Il virus è mutante, dice l’avvocato Thibault de Montbrial, direttore del Cat, Centre d’analyse du terrorisme. E la molteplicità delle minacce impedisce una risposta puntuale. Anche per questo assume un significato meno generico del solito l’offerta britannica di una collaborazione attiva con la Francia, fatta dal premier Cameron durante una conferenza stampa al fianco di Barack Obama, con annesso impegno a lottare contro il terrorismo «ovunque sia».
Il risveglio dopo la strage di Parigi appare davvero collettivo. L’operazione tra Bruxelles e Verviers è stata fatta con la massiccia collaborazione dell’intelligence americana, che sapeva da settimane della minaccia incombente. La mappatura fatta dai servizi segreti occidentali rivela l’esistenza di almeno venti cellule, per un totale di 120-180 uomini pronte a colpire in Francia, Germania, Belgio e Olanda, i Paesi al momento più esposti. A leggere le notizie di ieri veniva una certa ansia, con le perquisizioni a tappeto in Spagna e l’arresto di una ragazza di 18 anni all’aeroporto londinese di Stansted per reati legati al terrorismo.
Non ci sono più confini in Europa, e così due presunti jihadisti in fuga dal Belgio, dopo la sparatoria della scorsa notte, sono stati fermati all’alba poco dopo Chambery, in Savoia. Stavano andando in Italia, attraverso il tunnel del Frejus. Era stata anche diramata una preallerta alle nostre autorità, in caso qualcosa fosse andato storto. Non ce n’è stato bisogno. «Hanno voluto passare le frontiera proprio nel momento in cui i doganieri ricevevano la scheda inviata dal Belgio» racconta una fonte di polizia francese. «E sono stati fermati». Almeno per una volta, un dispositivo di prevenzione che ha mostrato di funzionare. «Purtroppo» dice de Montbrial, «i francesi lo hanno capito per primi e si stanno preparando a cambiare il loro stile di vita, a stare più attenti nei gesti di tutti i giorni. A bassa intensità, ma è pur sempre una guerra».
Nella speranza che la profezia dell’esperto si riveli errata, Parigi è comunque lo spartiacque. Amedy Coulibaly, l’assassino dell’Hyper Cacher di Port de Vincennes, rappresenta il prototipo del terrorista domestico. I dodici fermi effettuati ieri nei dintorni della banlieue di Grigny, dove era nato, riguardano persone dal profilo simile al suo prima del tragico disvelarsi della vocazione jihadista: trafficanti d’armi e rapinatori accusati di avergli fornito sostegno logistico, forse in cambio di denaro.
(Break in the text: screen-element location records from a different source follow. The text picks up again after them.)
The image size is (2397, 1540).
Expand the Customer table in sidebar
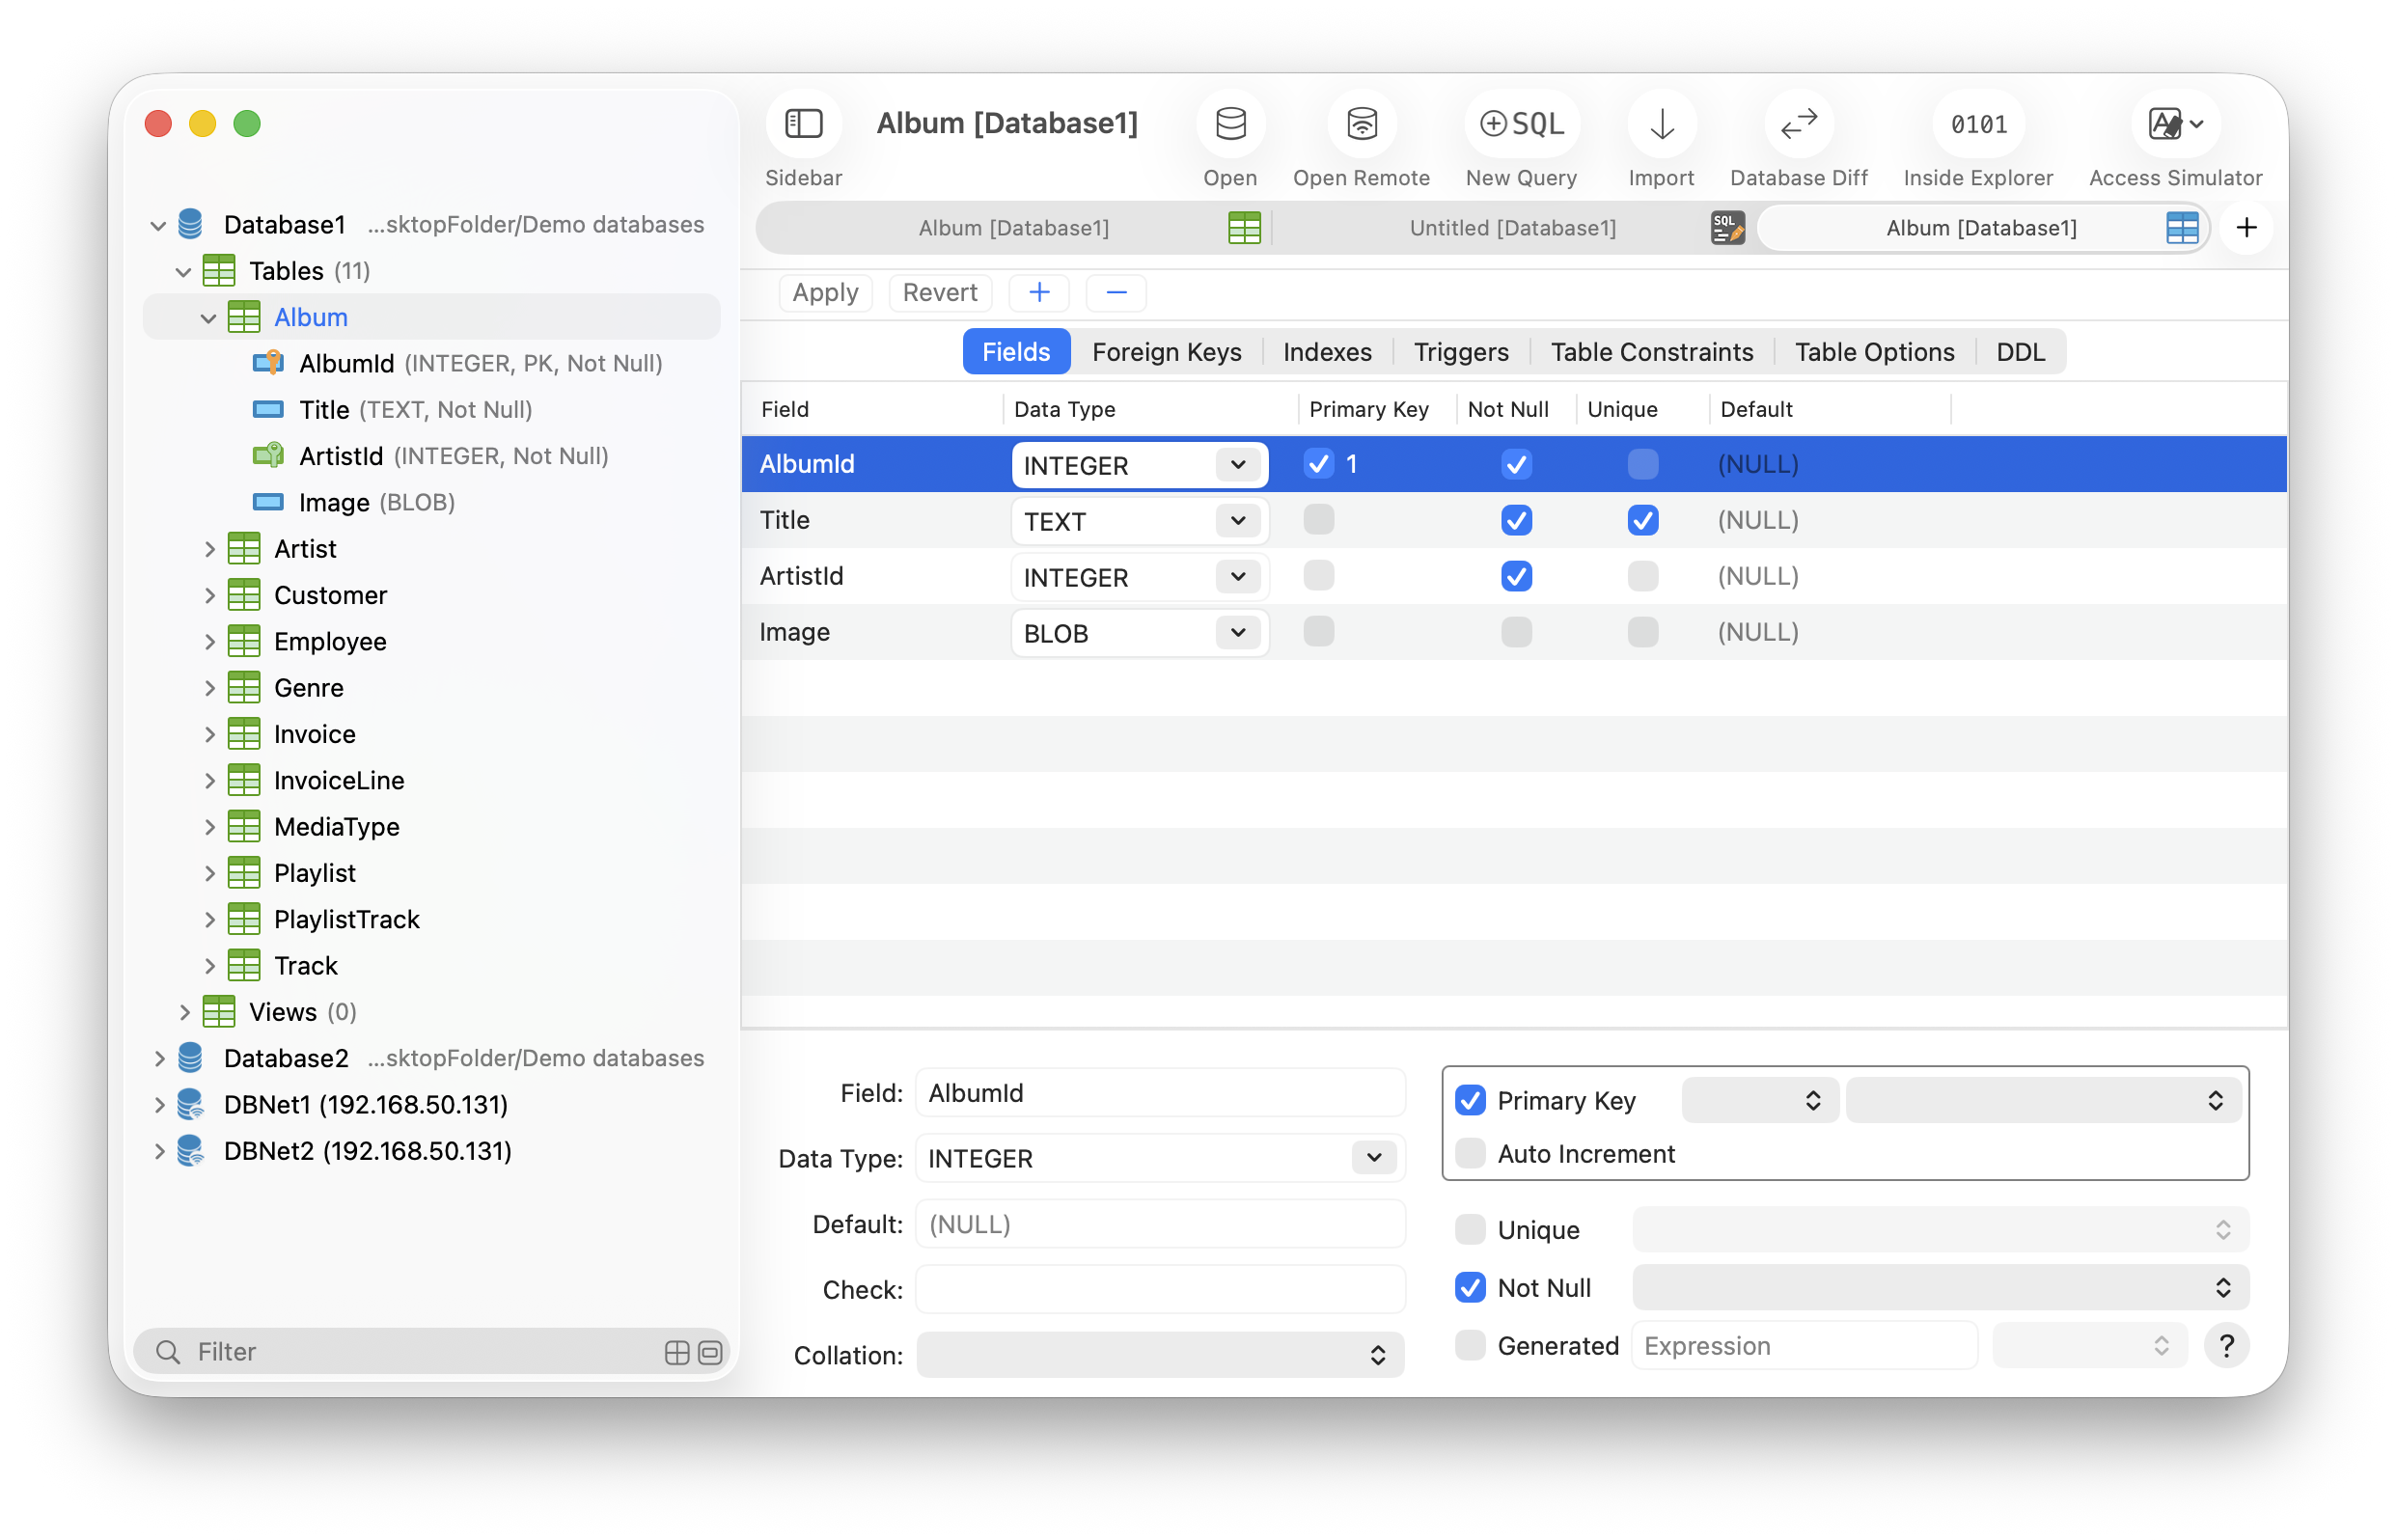(209, 595)
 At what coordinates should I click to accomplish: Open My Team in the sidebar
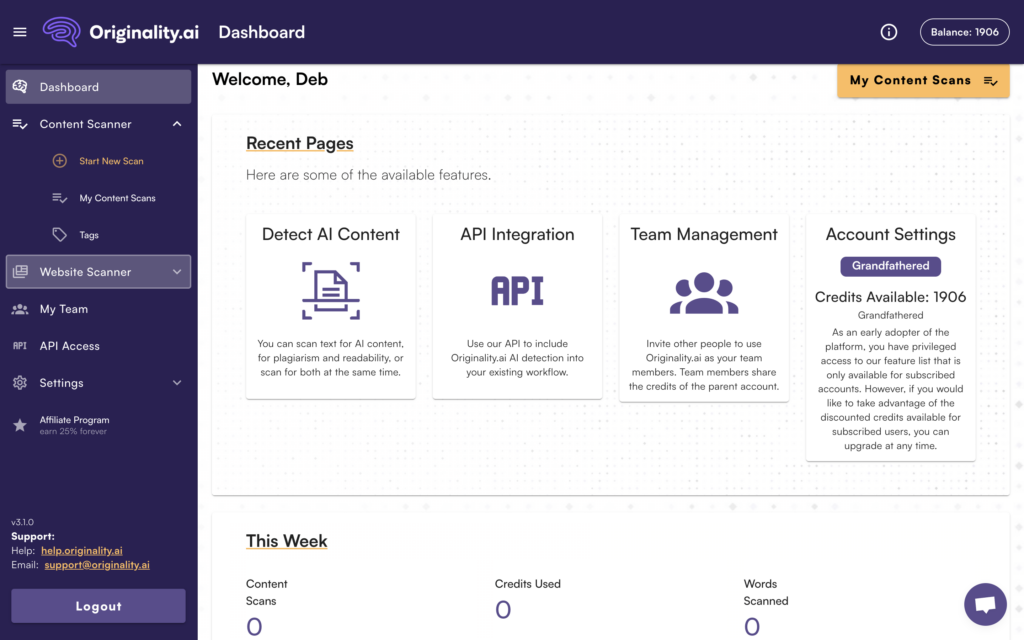64,309
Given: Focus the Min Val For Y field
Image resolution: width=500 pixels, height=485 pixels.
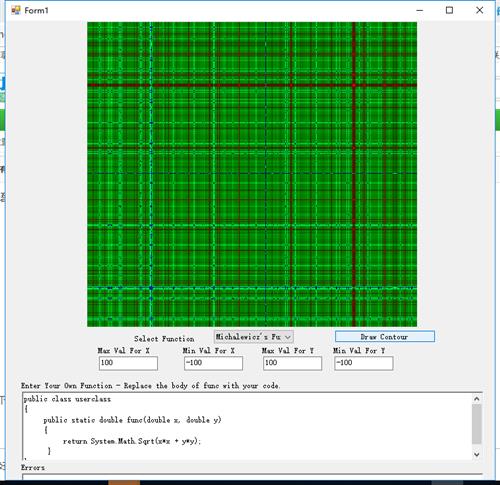Looking at the screenshot, I should tap(364, 363).
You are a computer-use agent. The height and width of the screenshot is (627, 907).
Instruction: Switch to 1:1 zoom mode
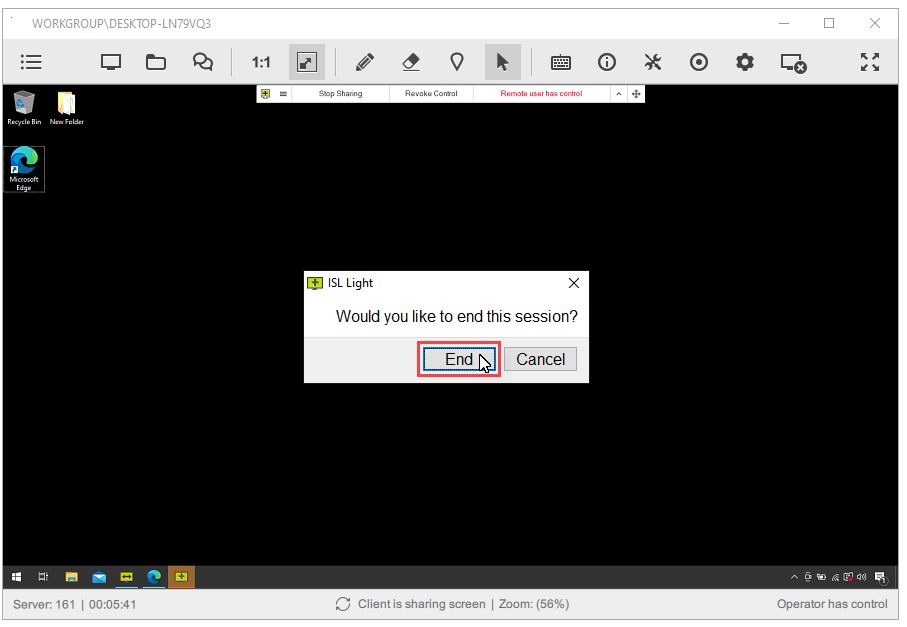[260, 62]
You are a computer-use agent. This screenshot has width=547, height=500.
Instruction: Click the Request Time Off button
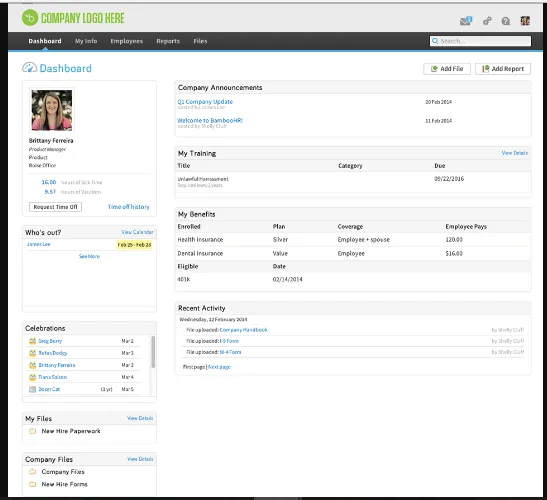point(55,207)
L’unica figura di rilievo sarebbe il «quarto uomo». È la persona che ha portato Coulibaly alla drogheria ebraica, quasi sicuramente l’autore del ferimento del jogger a Fontenay-les-Roses, poche ore prima dell’assassinio a Montrouge della vigilessa Clarissa Jean-Philippe. Quella fu una specie di prova generale della pistola Tokarev che avrebbe poi sparato sugli ostaggi ebrei del supermercato.
Non ci sono più confini, ma il controllo dei jihadisti di seconda generazione, inseriti nella società in cui vivono e al tempo stesso loro acerrimi nemici, resta un’impresa improba. Mehdi Belhoucine, l’uomo che ha accompagnato in Siria la moglie di Coulibaly, era un dipendente a tempo del Comune di Aulnay-sous-Bois, nella periferia Sud di Parigi. Faceva l’animatore per i bambini delle scuole elementari.